Flowers, 1857


Picking flowers in Gods’ Hollow is never a wise decision.

Lucy Stone found this out in the worst of ways.

Lucy and her husband Francis came to Cross by way of Pepperell in 1854. By the winter of ’56, they welcomed the birth of their first child, Annabelle. Francis’ work often took him as a solicitor often took him as far afield as New York City, leaving the mother and young child alone for weeks on end.

Lucy was a strong woman and took this all in stride. Often, I would pass her on North Road close to the Hollow, where I would see her admiring the flowers growing beyond the stonewall that separated the Hollow from the rest of Cross. More than once, I told her that she would do well not to go after any blooms that she found interesting, and she assured me that she would refrain from such an activity.

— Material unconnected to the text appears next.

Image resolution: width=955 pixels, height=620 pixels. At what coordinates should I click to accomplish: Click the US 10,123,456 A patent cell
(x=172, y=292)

This morning, I saw that she did not.

Her mad laughter ripped through the air, cutting through the fog as I stopped at the wall. The Hollow, sensing my presence, caused the mist to part and showed the woman and child to me.

That is, it showed me what was left of the child’s body and the woman’s sanity.

Lucy was seated beside a rose bush of incredible breadth and beauty, the roses had their petals spread wide, and each was disturbingly vibrant. Around Lucy and spread across what I took to be a pile of rags, dozens of the petals had fallen.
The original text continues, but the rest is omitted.